- Entries on locating words and elements:
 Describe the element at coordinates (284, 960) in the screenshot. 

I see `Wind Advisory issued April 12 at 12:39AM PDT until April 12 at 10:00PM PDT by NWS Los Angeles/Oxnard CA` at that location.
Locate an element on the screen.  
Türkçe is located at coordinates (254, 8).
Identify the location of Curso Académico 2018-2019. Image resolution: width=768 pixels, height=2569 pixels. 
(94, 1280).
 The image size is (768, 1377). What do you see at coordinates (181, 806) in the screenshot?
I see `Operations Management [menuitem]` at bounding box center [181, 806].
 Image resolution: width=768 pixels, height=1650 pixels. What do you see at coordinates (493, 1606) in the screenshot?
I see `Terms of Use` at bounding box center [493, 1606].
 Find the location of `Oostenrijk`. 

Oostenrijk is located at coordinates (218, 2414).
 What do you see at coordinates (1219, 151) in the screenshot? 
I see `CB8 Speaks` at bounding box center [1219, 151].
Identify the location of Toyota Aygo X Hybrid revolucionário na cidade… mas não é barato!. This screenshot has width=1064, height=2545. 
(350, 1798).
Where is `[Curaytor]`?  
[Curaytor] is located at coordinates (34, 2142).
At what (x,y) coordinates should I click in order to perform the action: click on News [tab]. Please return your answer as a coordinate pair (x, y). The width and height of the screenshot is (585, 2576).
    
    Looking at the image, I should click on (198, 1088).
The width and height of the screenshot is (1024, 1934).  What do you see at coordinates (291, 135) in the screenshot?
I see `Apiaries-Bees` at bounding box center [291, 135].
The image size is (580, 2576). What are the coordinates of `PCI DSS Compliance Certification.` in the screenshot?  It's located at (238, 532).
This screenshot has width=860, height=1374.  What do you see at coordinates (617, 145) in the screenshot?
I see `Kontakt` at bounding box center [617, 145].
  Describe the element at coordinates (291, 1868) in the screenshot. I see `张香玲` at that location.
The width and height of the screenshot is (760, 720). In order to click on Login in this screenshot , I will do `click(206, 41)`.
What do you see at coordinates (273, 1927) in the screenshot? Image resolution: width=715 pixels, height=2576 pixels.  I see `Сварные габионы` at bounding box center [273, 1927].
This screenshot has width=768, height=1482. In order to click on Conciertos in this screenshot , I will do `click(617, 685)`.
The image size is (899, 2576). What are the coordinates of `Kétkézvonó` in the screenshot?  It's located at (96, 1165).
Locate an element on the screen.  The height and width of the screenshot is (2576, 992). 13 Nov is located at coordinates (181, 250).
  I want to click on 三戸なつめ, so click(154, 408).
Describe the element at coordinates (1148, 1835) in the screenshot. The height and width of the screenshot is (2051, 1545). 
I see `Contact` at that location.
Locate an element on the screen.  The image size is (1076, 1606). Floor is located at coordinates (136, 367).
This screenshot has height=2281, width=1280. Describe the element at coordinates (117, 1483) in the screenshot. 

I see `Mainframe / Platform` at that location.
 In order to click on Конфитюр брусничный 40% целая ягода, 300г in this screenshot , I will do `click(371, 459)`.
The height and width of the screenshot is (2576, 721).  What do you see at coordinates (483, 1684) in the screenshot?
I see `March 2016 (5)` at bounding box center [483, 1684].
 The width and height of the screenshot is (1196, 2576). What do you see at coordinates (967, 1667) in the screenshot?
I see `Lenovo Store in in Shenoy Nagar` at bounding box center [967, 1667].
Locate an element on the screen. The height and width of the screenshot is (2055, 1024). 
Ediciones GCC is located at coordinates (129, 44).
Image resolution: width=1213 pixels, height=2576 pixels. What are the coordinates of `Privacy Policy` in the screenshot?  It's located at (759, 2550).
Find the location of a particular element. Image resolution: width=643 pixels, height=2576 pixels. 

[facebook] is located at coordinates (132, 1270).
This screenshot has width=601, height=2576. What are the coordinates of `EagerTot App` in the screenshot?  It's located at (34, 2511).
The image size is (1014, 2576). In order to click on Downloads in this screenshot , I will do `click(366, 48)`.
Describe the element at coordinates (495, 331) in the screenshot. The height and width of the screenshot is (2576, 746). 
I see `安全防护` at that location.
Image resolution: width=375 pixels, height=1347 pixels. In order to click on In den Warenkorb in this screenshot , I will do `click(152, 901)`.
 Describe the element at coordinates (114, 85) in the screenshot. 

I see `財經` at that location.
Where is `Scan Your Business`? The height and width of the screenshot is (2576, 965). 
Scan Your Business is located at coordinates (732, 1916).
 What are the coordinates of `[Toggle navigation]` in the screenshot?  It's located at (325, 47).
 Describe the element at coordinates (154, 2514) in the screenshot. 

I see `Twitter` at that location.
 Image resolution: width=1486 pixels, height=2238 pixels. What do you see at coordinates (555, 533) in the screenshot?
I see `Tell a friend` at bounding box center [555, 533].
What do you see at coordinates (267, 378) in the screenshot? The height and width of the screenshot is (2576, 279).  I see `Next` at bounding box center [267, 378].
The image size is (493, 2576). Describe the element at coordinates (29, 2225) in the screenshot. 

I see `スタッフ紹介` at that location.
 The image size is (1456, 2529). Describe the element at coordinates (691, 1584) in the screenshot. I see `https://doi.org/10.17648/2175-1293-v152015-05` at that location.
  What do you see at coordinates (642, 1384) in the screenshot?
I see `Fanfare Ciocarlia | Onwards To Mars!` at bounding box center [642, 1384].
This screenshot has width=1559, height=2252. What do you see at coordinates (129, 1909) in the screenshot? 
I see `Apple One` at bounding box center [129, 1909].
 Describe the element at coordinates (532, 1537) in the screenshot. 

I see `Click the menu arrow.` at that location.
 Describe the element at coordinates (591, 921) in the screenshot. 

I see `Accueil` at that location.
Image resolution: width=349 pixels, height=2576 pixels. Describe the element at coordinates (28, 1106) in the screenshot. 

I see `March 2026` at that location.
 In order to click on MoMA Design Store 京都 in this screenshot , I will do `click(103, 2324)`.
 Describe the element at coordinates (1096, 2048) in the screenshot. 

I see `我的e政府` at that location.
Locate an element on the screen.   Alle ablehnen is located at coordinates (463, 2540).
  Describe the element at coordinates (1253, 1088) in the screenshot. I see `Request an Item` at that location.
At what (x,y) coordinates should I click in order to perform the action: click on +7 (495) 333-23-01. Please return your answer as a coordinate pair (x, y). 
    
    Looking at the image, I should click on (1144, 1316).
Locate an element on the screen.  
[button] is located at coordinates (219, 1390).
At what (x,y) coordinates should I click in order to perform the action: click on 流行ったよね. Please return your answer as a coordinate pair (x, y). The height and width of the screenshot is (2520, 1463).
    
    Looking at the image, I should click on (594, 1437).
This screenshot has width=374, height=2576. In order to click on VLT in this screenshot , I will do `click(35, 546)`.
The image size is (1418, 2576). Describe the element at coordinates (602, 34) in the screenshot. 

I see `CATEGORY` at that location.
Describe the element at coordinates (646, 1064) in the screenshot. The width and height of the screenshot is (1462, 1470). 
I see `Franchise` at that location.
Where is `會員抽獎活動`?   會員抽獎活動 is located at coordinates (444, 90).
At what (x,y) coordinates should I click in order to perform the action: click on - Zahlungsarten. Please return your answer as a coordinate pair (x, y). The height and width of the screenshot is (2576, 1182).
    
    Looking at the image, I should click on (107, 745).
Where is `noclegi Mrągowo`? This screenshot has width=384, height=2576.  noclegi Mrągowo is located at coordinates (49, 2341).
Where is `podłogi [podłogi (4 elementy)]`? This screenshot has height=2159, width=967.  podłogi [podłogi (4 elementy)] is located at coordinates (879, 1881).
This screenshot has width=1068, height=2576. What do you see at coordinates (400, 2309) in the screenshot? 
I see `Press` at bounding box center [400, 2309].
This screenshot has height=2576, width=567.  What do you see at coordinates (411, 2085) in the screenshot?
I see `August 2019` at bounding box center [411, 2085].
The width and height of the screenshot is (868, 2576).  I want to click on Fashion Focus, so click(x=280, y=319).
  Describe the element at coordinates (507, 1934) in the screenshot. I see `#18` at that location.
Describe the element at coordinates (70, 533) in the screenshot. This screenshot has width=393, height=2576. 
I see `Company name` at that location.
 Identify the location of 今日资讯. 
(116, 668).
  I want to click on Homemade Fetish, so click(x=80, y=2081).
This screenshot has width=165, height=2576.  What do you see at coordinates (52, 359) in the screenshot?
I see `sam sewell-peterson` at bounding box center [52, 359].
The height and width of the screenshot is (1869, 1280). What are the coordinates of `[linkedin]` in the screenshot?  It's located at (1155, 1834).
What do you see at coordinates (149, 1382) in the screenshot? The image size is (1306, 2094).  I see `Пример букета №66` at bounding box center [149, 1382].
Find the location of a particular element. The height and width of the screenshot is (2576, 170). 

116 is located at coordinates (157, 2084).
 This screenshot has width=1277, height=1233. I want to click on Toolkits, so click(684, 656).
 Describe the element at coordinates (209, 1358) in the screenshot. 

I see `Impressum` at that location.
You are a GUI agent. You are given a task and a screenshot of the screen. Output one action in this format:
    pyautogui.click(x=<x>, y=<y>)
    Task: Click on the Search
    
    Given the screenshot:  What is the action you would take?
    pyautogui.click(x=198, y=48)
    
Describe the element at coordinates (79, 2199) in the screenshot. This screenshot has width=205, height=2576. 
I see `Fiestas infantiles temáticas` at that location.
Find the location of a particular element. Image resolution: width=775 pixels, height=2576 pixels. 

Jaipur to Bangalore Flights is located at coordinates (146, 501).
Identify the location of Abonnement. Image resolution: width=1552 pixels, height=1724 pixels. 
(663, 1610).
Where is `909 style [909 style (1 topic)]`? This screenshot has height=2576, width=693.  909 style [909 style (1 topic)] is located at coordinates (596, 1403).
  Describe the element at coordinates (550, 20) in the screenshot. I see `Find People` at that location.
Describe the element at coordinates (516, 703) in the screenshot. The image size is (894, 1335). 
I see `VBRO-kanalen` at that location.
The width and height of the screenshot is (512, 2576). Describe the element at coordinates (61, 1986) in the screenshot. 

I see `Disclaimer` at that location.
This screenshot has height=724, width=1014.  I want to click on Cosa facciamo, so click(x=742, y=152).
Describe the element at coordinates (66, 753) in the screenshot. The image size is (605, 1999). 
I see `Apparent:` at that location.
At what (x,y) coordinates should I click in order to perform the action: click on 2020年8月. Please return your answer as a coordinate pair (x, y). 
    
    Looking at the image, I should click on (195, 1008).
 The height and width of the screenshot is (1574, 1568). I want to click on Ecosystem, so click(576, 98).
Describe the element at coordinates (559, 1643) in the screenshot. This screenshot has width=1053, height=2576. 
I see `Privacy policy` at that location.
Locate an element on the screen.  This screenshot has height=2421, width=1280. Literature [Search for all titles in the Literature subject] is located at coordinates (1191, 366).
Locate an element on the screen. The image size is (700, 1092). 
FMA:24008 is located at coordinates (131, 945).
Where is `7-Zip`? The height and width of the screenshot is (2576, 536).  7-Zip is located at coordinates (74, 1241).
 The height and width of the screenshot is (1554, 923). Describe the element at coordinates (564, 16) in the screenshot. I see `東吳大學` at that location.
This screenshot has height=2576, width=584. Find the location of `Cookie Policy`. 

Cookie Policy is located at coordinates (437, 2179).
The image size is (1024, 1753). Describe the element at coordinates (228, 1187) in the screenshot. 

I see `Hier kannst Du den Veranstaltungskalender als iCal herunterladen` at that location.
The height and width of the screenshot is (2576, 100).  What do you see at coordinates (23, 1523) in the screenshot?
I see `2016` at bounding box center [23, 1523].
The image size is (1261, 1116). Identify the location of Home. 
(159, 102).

- Given task: Recast the part of the material that opens with the line containing "What do you see at coordinates (149, 1382)" and closes with the line containing "Describe the element at coordinates (550, 20)" as a JSON list of strings, one string per line and blank lines left out.

- Correct result:
[
  "What do you see at coordinates (149, 1382) in the screenshot? The image size is (1306, 2094).  I see `Пример букета №66` at bounding box center [149, 1382].",
  "Find the location of a particular element. The height and width of the screenshot is (2576, 170). ",
  "116 is located at coordinates (157, 2084).",
  " This screenshot has width=1277, height=1233. I want to click on Toolkits, so click(684, 656).",
  " Describe the element at coordinates (209, 1358) in the screenshot. ",
  "I see `Impressum` at that location.",
  "You are a GUI agent. You are given a task and a screenshot of the screen. Output one action in this format:",
  "    pyautogui.click(x=<x>, y=<y>)",
  "    Task: Click on the Search",
  "    Given the screenshot:  What is the action you would take?",
  "    pyautogui.click(x=198, y=48)",
  "Describe the element at coordinates (79, 2199) in the screenshot. This screenshot has width=205, height=2576. ",
  "I see `Fiestas infantiles temáticas` at that location.",
  "Find the location of a particular element. Image resolution: width=775 pixels, height=2576 pixels. ",
  "Jaipur to Bangalore Flights is located at coordinates (146, 501).",
  "Identify the location of Abonnement. Image resolution: width=1552 pixels, height=1724 pixels. ",
  "(663, 1610).",
  "Where is `909 style [909 style (1 topic)]`? This screenshot has height=2576, width=693.  909 style [909 style (1 topic)] is located at coordinates (596, 1403).",
  "  Describe the element at coordinates (550, 20) in the screenshot. I see `Find People` at that location."
]